▶ **REQUEST**
Rewrite the items from the start through the line containing "I will 879,527.", including both ends and every line in between, and offset each coordinate in the answers by adding 132.

▶ **DATA PROVIDED**
** START **
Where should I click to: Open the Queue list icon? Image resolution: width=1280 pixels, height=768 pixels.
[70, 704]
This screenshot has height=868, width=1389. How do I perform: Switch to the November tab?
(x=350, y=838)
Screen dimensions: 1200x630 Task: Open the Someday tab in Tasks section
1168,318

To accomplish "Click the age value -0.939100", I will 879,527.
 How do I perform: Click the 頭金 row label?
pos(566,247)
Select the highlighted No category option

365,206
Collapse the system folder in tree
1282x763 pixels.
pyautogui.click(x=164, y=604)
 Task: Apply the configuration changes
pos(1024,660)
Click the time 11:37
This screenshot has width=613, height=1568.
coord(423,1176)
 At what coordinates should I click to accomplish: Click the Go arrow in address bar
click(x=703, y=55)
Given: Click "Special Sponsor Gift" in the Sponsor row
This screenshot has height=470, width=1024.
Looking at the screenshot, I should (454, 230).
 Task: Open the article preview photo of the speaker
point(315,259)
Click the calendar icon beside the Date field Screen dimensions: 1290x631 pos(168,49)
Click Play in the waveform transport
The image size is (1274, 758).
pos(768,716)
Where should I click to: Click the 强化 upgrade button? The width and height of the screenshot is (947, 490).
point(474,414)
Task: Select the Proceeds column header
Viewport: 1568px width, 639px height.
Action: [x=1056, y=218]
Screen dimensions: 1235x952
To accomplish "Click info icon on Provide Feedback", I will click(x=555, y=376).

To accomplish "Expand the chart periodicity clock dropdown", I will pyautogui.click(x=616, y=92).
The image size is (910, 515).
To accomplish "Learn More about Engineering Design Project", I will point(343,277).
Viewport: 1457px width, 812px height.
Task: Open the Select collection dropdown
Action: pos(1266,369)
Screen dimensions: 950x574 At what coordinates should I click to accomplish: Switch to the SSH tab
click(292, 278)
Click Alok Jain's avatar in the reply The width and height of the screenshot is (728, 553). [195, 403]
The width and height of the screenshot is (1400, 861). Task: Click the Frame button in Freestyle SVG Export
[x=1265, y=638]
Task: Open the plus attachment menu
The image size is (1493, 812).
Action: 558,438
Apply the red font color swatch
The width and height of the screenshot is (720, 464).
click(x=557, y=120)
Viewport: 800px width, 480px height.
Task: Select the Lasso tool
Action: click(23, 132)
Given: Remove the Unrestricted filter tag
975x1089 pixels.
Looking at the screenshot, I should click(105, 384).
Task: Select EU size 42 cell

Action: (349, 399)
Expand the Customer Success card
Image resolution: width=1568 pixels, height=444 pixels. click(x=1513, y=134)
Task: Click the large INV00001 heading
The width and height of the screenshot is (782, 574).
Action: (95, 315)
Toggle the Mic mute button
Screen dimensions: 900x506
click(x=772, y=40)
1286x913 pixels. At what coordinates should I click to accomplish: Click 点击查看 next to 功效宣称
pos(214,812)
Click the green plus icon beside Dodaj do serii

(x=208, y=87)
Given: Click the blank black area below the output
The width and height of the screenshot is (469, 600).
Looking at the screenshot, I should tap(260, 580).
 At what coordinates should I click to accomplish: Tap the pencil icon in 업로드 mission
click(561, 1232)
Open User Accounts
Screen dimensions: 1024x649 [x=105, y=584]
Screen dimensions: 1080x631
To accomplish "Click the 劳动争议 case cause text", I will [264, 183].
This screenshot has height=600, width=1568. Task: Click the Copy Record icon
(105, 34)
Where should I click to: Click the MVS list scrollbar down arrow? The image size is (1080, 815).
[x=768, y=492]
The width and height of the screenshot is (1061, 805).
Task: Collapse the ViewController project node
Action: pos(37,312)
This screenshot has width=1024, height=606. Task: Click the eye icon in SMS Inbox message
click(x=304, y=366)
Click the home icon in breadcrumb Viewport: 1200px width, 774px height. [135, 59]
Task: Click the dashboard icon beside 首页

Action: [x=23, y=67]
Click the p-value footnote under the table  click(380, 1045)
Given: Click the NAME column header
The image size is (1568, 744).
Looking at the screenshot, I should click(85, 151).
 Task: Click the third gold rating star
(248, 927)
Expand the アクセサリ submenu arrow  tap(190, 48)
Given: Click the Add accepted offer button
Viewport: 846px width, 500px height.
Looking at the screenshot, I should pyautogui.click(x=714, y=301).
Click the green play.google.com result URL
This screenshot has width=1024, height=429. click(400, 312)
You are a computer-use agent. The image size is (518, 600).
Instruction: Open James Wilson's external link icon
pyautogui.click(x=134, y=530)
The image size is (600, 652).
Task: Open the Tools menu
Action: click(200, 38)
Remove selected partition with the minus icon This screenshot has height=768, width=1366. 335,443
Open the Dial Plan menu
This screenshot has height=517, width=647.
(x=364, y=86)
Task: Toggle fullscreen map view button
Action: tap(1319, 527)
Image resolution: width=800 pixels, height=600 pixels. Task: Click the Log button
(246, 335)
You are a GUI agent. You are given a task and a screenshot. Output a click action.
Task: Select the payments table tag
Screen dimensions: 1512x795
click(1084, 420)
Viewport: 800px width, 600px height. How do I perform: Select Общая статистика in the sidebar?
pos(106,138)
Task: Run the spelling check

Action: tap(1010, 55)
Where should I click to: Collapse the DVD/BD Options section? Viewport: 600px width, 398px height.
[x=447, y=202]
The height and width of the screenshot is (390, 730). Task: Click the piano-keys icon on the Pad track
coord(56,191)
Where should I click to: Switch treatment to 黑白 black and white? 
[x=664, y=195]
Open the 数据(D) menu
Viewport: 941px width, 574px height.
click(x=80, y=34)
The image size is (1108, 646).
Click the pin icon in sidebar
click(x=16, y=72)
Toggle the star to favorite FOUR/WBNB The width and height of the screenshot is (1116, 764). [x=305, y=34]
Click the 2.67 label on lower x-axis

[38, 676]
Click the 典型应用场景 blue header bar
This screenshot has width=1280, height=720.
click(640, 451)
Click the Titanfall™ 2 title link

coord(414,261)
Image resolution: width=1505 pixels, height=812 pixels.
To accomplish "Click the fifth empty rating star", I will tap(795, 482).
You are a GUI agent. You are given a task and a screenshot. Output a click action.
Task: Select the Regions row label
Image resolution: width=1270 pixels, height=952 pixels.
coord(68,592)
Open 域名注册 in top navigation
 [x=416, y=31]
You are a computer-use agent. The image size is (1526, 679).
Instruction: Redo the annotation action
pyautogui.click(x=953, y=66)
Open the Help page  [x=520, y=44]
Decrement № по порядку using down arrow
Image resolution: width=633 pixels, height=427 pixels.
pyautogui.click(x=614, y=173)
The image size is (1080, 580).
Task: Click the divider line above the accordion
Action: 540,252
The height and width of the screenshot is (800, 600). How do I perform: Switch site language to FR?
** END **
▶ **SOLUTION TO THIS TASK**
Where should I click to: Open the Queue list icon? Image resolution: width=1280 pixels, height=768 pixels.
[202, 836]
This screenshot has height=868, width=1389. How do I perform: Switch to the November tab?
(x=482, y=970)
Screen dimensions: 1200x630 Task: Open the Someday tab in Tasks section
1300,450

To accomplish "Click the age value -0.939100", I will 1011,659.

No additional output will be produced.